**Assignment**
Search the data for the string "computer", and report each line where it is found.

*** Block opens ***

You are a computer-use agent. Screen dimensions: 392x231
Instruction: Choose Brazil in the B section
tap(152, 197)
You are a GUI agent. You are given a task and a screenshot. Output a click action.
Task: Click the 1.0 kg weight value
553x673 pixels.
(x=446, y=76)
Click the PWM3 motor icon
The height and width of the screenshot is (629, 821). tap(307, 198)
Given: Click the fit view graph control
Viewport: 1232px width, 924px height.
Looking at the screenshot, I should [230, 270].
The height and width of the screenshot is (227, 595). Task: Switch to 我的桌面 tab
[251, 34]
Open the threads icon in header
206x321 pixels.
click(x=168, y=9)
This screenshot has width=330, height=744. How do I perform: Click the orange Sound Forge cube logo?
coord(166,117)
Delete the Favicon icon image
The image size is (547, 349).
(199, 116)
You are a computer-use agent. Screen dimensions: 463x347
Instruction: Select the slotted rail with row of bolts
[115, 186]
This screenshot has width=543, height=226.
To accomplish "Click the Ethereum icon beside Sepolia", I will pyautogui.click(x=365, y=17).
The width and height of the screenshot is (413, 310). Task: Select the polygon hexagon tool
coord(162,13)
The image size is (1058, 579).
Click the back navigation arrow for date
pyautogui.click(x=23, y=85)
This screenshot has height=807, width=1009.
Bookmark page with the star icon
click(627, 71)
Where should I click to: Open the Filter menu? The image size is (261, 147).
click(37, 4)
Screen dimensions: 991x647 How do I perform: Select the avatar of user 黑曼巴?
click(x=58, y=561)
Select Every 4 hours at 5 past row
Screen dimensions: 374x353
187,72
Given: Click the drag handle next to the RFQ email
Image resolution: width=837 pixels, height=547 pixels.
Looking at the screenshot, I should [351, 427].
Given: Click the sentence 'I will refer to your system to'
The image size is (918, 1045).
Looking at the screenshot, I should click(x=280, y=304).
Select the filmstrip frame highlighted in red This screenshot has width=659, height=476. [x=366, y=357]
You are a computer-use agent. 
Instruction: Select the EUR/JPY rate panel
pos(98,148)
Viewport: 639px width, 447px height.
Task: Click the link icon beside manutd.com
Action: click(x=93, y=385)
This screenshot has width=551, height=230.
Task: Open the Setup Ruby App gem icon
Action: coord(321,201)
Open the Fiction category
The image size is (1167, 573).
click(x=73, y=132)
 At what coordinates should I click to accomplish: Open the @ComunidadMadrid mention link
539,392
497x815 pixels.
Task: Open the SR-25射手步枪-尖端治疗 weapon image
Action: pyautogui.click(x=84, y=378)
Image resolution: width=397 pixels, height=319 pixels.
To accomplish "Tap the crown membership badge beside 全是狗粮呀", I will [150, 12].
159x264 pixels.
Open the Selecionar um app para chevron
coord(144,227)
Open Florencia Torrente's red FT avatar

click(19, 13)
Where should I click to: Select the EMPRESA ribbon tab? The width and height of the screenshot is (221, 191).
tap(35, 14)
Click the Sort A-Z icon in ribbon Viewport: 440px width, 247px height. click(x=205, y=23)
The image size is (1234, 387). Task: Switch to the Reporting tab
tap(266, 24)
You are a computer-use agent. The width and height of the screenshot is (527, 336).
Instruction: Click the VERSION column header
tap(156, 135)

*** Block closes ***

**The completed task**
You are a computer-use agent. Screen dimensions: 392x231
You are a computer-use agent. Screen dimensions: 463x347
You are a computer-use agent. 
You are a computer-use agent. The width and height of the screenshot is (527, 336).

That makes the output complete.